The third fundamental is population growth which continues to be low. Not only is national growth down but immigration is of course non-existent, and it is likely we will not see that immigration pick up until 2022 at the earliest. It means the normal annual increase in population that increases demand for all sorts of products, including real estate, is simply not there at present. One year with no population growth might be easily absorbed, but when it starts to run into year two or three, it will have an impact on demand for real estate.
Unemployment is always a big factor and whilst unemployment was forecast this time last year to rise to over 12 percent, no one ever thought of something such as JobKeeper. No question it was the lifesaver of the economy. Remembering, unemployment was hovering around 6 percent pre COVID, so it is amazing that unemployment was at 6.4 percent in January and falling. In fact, national employment was only 59,000 people lower than March 2020. A remarkable performance and one that remains positive for the real estate market.

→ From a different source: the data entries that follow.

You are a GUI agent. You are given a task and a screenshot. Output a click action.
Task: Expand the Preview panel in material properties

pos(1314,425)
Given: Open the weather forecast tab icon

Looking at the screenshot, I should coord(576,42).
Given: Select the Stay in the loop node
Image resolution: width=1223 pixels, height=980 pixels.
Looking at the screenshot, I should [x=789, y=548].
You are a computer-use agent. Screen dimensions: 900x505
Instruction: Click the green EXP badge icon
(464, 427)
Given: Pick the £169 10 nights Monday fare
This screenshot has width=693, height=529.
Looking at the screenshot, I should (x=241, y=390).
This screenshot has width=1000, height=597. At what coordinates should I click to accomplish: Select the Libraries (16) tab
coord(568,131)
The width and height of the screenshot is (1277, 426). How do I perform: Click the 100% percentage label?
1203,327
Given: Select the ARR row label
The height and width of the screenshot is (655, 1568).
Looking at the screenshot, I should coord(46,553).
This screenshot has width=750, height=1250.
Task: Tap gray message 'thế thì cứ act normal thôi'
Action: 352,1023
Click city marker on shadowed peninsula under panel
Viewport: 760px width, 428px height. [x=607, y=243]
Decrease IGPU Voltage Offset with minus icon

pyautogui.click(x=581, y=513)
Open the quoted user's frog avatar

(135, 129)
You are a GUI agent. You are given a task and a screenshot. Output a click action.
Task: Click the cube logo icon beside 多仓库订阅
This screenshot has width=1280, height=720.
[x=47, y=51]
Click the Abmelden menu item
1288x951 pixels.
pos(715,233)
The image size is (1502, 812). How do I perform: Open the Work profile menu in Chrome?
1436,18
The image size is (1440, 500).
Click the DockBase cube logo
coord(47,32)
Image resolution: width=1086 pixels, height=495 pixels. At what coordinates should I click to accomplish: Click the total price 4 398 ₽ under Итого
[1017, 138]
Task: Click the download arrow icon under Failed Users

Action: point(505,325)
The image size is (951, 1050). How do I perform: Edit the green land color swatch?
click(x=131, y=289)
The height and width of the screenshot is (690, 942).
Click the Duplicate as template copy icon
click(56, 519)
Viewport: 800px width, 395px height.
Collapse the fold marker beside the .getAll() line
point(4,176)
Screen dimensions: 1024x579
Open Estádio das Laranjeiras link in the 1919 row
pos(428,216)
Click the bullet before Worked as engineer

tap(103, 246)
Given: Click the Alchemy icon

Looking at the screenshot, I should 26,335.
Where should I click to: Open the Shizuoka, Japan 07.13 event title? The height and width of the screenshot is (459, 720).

The last key fundamental for the real estate market is affordability and this is definitely starting to have significant shifts. Whilst lower interest rates help housing affordability, higher prices do not, and so as prices continue to rise affordability will decline and that will start having a braking affect on borrowing. It is also interesting to note that Queenslanders personal debt skyrocketed towards $3 billion over the past year as people turned towards payday loans, by now pay later services such as Afterpay, and short-term loans to get through the worst recession since the Great Depression. These sobering figures show that Queenslanders had an average of $4,038 unpaid on their credit cards at the end of the month of December 2020, had unsecured loans $8,271, plus, on average, $2,754 on the buy now pay later programs. This will start to eat into the ability to continue borrowing and buying.
The other factors I like to keep an eye on is supply and demand which I will touch on in my next report. As I mentioned, a quick snapshot that tells us the markets are constantly moving. What we know is nothing continues exactly the same for all time and as we pass the anniversary of the start of COVID year, it will be interesting to see where we are 12 months from now.
We are proud tomorrow to be hosting our big Business Meets Sport luncheon to raise money for the Surfers Paradise Surf Club. It is wonderful to be able to bring our community together for the first big fundraiser of the year. We absolutely love the Gold Coast and are so proud to play our part in making this a better city to live in for all.
I look forward to being with you in a fortnights. Feeling very blessed to be an Australian and in particular to be a Gold Coaster.